# [TRY IT]
Reproduce, exactly as they appear, the line containing "Task: Click the 'new' keyword before Array()" and every line after it, ending with the last line of the records.

─── DATASET RECORDS

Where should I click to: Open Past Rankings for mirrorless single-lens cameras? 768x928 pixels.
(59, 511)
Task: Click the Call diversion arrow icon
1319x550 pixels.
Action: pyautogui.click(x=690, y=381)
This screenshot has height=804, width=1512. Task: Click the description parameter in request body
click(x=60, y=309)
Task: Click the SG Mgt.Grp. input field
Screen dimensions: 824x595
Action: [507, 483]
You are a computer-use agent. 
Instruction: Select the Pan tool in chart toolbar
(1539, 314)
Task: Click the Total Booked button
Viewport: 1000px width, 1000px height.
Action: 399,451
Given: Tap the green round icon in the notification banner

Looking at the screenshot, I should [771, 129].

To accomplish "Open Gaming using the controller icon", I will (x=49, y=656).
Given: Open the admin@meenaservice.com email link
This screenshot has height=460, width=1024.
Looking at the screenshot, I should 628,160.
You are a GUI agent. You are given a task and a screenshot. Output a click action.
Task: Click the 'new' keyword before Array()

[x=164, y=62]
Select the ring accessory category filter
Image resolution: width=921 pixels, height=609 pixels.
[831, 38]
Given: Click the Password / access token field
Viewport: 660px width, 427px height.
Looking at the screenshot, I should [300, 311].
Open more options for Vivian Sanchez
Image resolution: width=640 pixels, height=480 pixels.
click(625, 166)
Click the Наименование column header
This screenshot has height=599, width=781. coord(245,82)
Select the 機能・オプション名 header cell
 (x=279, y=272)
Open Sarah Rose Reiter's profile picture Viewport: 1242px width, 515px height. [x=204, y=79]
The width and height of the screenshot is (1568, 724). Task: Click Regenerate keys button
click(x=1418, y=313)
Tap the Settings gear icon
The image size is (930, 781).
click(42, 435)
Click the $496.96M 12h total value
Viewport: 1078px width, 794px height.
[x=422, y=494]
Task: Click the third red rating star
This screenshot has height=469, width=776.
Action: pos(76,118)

──────

# [YOUR RESPONSE]
Task: Click the 'new' keyword before Array()

[x=164, y=62]
Select the ring accessory category filter
Image resolution: width=921 pixels, height=609 pixels.
[831, 38]
Given: Click the Password / access token field
Viewport: 660px width, 427px height.
Looking at the screenshot, I should [300, 311].
Open more options for Vivian Sanchez
Image resolution: width=640 pixels, height=480 pixels.
click(625, 166)
Click the Наименование column header
This screenshot has height=599, width=781. coord(245,82)
Select the 機能・オプション名 header cell
 (x=279, y=272)
Open Sarah Rose Reiter's profile picture Viewport: 1242px width, 515px height. [x=204, y=79]
The width and height of the screenshot is (1568, 724). Task: Click Regenerate keys button
click(x=1418, y=313)
Tap the Settings gear icon
The image size is (930, 781).
click(42, 435)
Click the $496.96M 12h total value
Viewport: 1078px width, 794px height.
[x=422, y=494]
Task: Click the third red rating star
This screenshot has height=469, width=776.
Action: pos(76,118)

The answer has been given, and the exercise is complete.